Task item
For the records below, output word for word the lines from the one with "You are a GUI" up to and including the one with "You are a computer-use". No pictures.

==== Data extracts

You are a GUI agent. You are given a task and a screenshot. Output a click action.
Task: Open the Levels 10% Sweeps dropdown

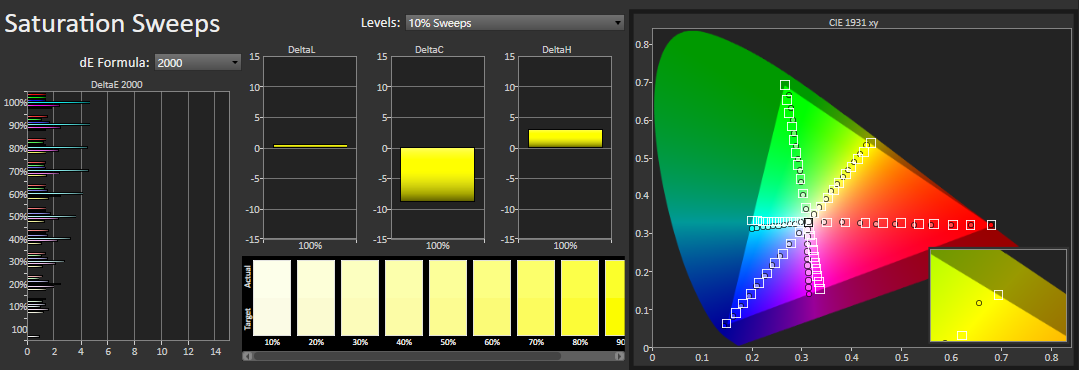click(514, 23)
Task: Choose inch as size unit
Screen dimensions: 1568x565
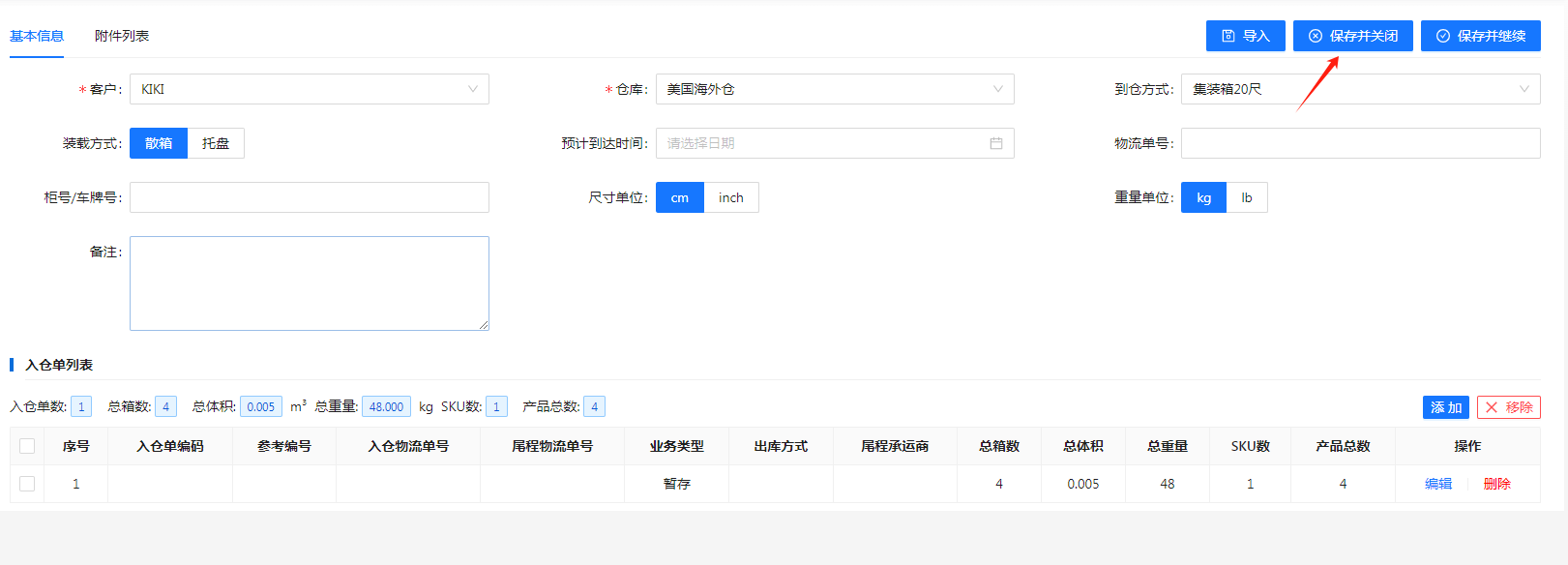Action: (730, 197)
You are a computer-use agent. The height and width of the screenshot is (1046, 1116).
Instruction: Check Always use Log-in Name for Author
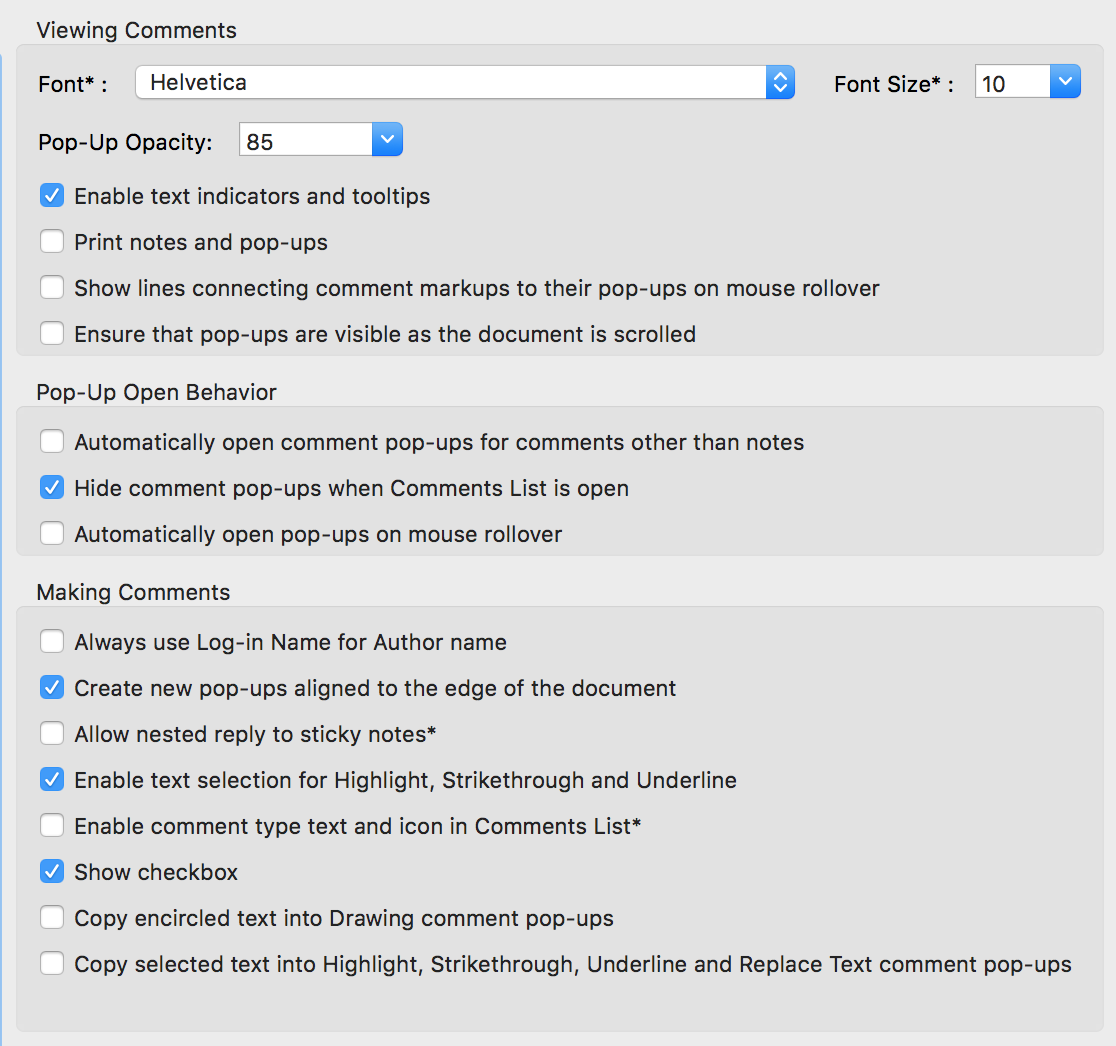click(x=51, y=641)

========
==== Data extracts

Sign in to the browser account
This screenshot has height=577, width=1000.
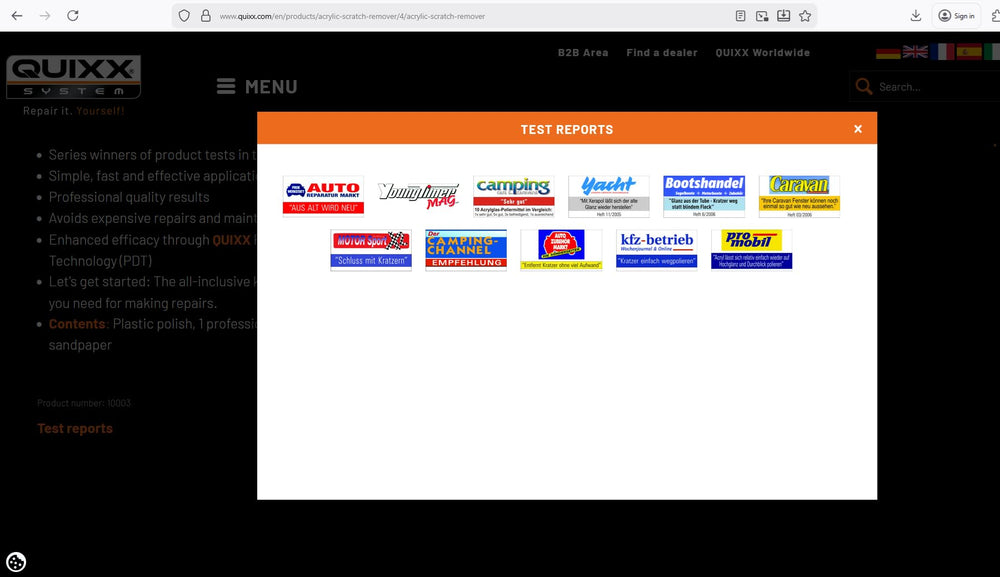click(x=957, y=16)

========

Response below
You are a GUI agent. You are given a task and a screenshot. Output a click action.
Task: Open the Levels 10% Sweeps dropdown

click(514, 23)
Task: Choose inch as size unit
Screen dimensions: 1568x565
Action: (730, 197)
You are a computer-use agent. The height and width of the screenshot is (1046, 1116).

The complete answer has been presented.